[INSTRUCTIONS FOR THE TASK]
Return every one of the following lines unchanged.

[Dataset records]
********
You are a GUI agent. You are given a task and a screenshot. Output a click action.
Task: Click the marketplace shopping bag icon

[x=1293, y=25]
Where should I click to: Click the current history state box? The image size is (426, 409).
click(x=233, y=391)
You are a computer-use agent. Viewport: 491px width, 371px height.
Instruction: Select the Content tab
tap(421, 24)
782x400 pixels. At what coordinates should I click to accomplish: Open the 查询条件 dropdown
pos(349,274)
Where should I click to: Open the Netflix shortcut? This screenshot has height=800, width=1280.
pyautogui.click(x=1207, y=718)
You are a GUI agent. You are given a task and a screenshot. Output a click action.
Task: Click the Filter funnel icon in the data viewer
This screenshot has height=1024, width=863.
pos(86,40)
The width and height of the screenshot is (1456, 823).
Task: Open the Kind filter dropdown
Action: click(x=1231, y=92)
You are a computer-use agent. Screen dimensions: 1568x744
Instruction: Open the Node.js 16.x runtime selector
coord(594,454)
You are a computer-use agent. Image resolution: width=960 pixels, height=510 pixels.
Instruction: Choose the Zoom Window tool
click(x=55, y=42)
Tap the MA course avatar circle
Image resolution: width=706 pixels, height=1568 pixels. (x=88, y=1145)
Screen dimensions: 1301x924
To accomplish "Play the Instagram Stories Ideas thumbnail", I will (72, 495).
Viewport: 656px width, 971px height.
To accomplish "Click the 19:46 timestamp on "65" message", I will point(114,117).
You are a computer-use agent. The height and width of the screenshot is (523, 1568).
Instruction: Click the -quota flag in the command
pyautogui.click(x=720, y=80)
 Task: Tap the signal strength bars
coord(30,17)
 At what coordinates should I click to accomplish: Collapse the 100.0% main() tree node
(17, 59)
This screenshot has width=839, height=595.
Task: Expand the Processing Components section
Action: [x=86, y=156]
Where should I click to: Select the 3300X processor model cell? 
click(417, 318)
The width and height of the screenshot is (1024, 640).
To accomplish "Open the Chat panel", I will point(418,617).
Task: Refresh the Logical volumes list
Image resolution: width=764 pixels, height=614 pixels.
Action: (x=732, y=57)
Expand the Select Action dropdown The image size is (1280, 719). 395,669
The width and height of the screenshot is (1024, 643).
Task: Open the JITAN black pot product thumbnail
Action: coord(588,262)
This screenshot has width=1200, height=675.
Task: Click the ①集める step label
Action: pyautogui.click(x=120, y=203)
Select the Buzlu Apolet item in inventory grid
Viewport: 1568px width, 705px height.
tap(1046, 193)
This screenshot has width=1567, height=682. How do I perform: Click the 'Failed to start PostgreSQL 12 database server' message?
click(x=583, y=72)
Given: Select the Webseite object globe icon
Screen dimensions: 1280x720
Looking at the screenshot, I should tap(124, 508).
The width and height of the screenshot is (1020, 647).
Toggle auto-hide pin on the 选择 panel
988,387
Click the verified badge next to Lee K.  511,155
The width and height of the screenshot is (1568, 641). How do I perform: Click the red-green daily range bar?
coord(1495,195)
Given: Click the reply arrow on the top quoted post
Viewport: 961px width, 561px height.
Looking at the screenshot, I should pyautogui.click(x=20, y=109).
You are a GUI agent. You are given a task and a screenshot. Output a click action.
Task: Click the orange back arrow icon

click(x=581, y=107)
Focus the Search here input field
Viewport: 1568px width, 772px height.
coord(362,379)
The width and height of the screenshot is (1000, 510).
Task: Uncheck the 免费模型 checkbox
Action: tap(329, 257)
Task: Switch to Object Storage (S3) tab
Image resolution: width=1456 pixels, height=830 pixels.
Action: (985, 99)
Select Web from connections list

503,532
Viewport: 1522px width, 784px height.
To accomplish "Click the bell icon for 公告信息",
********
[SOLVED EXERCISE]
You are a GUI agent. You are given a task and a screenshot. Output a click action.
Task: Click the marketplace shopping bag icon

[x=1293, y=25]
Where should I click to: Click the current history state box? The image size is (426, 409).
click(x=233, y=391)
You are a computer-use agent. Viewport: 491px width, 371px height.
Instruction: Select the Content tab
tap(421, 24)
782x400 pixels. At what coordinates should I click to accomplish: Open the 查询条件 dropdown
pos(349,274)
Where should I click to: Open the Netflix shortcut? This screenshot has height=800, width=1280.
pyautogui.click(x=1207, y=718)
You are a GUI agent. You are given a task and a screenshot. Output a click action.
Task: Click the Filter funnel icon in the data viewer
This screenshot has height=1024, width=863.
pos(86,40)
The width and height of the screenshot is (1456, 823).
Task: Open the Kind filter dropdown
Action: click(x=1231, y=92)
You are a computer-use agent. Screen dimensions: 1568x744
Instruction: Open the Node.js 16.x runtime selector
coord(594,454)
You are a computer-use agent. Image resolution: width=960 pixels, height=510 pixels.
Instruction: Choose the Zoom Window tool
click(x=55, y=42)
Tap the MA course avatar circle
Image resolution: width=706 pixels, height=1568 pixels. (x=88, y=1145)
Screen dimensions: 1301x924
To accomplish "Play the Instagram Stories Ideas thumbnail", I will (72, 495).
Viewport: 656px width, 971px height.
To accomplish "Click the 19:46 timestamp on "65" message", I will point(114,117).
You are a computer-use agent. The height and width of the screenshot is (523, 1568).
Instruction: Click the -quota flag in the command
pyautogui.click(x=720, y=80)
 Task: Tap the signal strength bars
coord(30,17)
 At what coordinates should I click to accomplish: Collapse the 100.0% main() tree node
(17, 59)
This screenshot has width=839, height=595.
Task: Expand the Processing Components section
Action: [x=86, y=156]
Where should I click to: Select the 3300X processor model cell? 
click(417, 318)
The width and height of the screenshot is (1024, 640).
To accomplish "Open the Chat panel", I will point(418,617).
Task: Refresh the Logical volumes list
Image resolution: width=764 pixels, height=614 pixels.
Action: (x=732, y=57)
Expand the Select Action dropdown The image size is (1280, 719). 395,669
The width and height of the screenshot is (1024, 643).
Task: Open the JITAN black pot product thumbnail
Action: coord(588,262)
This screenshot has width=1200, height=675.
Task: Click the ①集める step label
Action: pyautogui.click(x=120, y=203)
Select the Buzlu Apolet item in inventory grid
Viewport: 1568px width, 705px height.
tap(1046, 193)
This screenshot has width=1567, height=682. How do I perform: Click the 'Failed to start PostgreSQL 12 database server' message?
click(x=583, y=72)
Given: Select the Webseite object globe icon
Screen dimensions: 1280x720
Looking at the screenshot, I should tap(124, 508).
The width and height of the screenshot is (1020, 647).
Toggle auto-hide pin on the 选择 panel
988,387
Click the verified badge next to Lee K.  511,155
The width and height of the screenshot is (1568, 641). How do I perform: Click the red-green daily range bar?
coord(1495,195)
Given: Click the reply arrow on the top quoted post
Viewport: 961px width, 561px height.
Looking at the screenshot, I should pyautogui.click(x=20, y=109).
You are a GUI agent. You are given a task and a screenshot. Output a click action.
Task: Click the orange back arrow icon

click(x=581, y=107)
Focus the Search here input field
Viewport: 1568px width, 772px height.
coord(362,379)
The width and height of the screenshot is (1000, 510).
Task: Uncheck the 免费模型 checkbox
Action: tap(329, 257)
Task: Switch to Object Storage (S3) tab
Image resolution: width=1456 pixels, height=830 pixels.
Action: (985, 99)
Select Web from connections list

503,532
Viewport: 1522px width, 784px height.
To accomplish "Click the bell icon for 公告信息",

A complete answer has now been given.